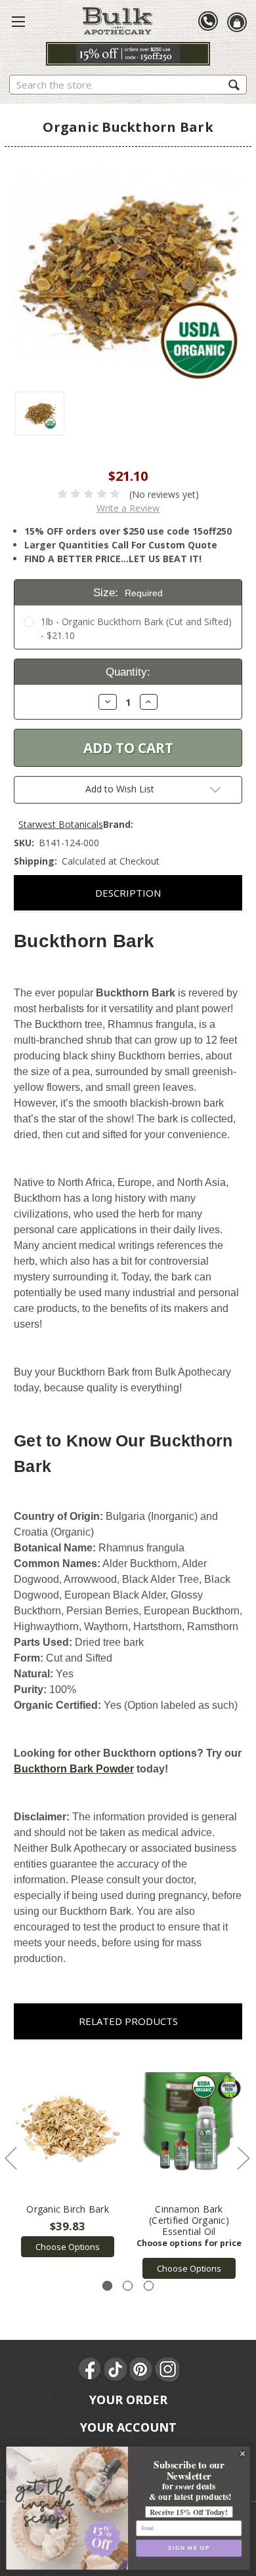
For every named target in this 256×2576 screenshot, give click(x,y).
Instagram (167, 2369)
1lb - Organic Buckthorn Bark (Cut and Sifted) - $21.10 (136, 628)
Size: (128, 592)
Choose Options (67, 2247)
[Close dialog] (242, 2453)
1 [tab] (107, 2286)
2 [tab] (128, 2286)
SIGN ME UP (188, 2548)
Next (243, 2157)
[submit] (234, 84)
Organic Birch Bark (67, 2209)
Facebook (90, 2369)
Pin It (142, 2369)
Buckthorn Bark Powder (74, 1768)
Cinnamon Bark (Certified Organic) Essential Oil (189, 2220)
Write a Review (128, 508)
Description (128, 892)
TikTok (116, 2369)
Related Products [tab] (128, 2021)
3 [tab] (149, 2286)
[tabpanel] (68, 2156)
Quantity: (128, 672)
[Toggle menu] (18, 21)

TASK PROMPT => Copy back, word for word, every line between the top of the material above and the line that contains "Next (243, 2157)", both included, without any pictures.

ANSWER TO THE EXERCISE =>
For every named target in this 256×2576 screenshot, give click(x,y).
Instagram (167, 2369)
1lb - Organic Buckthorn Bark (Cut and Sifted) - $21.10 (136, 628)
Size: (128, 592)
Choose Options (67, 2247)
[Close dialog] (242, 2453)
1 [tab] (107, 2286)
2 [tab] (128, 2286)
SIGN ME UP (188, 2548)
Next (243, 2157)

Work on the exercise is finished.